* _ABOUT THIS TASK_
Across the entries below, work out how many lines contain "table". Respond with the number and no other text.
**** THE RECORDS
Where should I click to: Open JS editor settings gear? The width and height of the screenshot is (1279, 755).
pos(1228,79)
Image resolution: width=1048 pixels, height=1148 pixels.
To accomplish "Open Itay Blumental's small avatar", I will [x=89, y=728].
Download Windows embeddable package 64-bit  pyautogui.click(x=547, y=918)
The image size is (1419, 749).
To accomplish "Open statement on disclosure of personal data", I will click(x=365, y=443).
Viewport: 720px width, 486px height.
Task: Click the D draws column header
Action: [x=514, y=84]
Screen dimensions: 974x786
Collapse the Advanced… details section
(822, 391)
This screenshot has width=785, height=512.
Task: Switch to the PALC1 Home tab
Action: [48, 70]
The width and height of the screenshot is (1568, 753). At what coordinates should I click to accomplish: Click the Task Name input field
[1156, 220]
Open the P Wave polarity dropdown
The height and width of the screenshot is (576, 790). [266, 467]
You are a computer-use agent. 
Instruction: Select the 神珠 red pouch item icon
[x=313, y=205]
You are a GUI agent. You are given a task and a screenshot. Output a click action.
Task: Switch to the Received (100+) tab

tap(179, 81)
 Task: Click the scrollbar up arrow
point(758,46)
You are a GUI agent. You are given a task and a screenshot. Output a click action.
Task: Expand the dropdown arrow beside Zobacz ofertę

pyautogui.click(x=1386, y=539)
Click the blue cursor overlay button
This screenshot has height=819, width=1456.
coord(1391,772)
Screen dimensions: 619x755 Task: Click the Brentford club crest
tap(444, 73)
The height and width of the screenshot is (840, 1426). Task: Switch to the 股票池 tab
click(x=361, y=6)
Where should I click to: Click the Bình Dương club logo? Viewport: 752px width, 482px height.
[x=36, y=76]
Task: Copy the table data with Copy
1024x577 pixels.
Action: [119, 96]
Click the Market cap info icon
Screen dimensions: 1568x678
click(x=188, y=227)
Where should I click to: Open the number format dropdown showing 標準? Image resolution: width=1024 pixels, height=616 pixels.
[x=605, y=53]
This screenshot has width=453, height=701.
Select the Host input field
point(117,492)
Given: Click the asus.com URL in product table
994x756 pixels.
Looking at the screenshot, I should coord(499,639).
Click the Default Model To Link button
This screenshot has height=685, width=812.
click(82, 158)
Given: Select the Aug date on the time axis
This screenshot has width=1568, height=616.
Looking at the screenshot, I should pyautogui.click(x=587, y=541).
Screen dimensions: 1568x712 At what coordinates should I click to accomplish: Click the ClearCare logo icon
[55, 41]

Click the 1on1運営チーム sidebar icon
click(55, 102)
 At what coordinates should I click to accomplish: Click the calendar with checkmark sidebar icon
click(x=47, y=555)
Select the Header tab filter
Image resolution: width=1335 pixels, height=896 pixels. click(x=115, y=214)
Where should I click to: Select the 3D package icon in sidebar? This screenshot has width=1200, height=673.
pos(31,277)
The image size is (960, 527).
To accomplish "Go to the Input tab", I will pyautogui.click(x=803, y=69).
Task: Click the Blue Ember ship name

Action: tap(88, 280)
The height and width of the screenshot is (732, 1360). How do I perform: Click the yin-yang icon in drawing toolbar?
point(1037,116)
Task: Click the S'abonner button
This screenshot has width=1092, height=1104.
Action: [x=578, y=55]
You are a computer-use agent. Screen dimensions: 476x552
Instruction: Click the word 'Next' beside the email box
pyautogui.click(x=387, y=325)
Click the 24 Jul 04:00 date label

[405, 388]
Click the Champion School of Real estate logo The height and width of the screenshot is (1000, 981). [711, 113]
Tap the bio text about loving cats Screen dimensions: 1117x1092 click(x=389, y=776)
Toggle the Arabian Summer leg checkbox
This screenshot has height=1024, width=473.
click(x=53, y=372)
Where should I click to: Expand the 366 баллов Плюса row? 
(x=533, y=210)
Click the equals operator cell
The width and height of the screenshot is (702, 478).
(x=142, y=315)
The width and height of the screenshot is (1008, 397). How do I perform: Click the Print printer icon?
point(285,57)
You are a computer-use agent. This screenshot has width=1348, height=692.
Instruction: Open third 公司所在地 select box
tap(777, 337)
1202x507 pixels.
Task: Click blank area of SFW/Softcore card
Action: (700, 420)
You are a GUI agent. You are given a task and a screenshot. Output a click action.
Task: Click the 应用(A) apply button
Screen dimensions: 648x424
********
* _RESULT_
2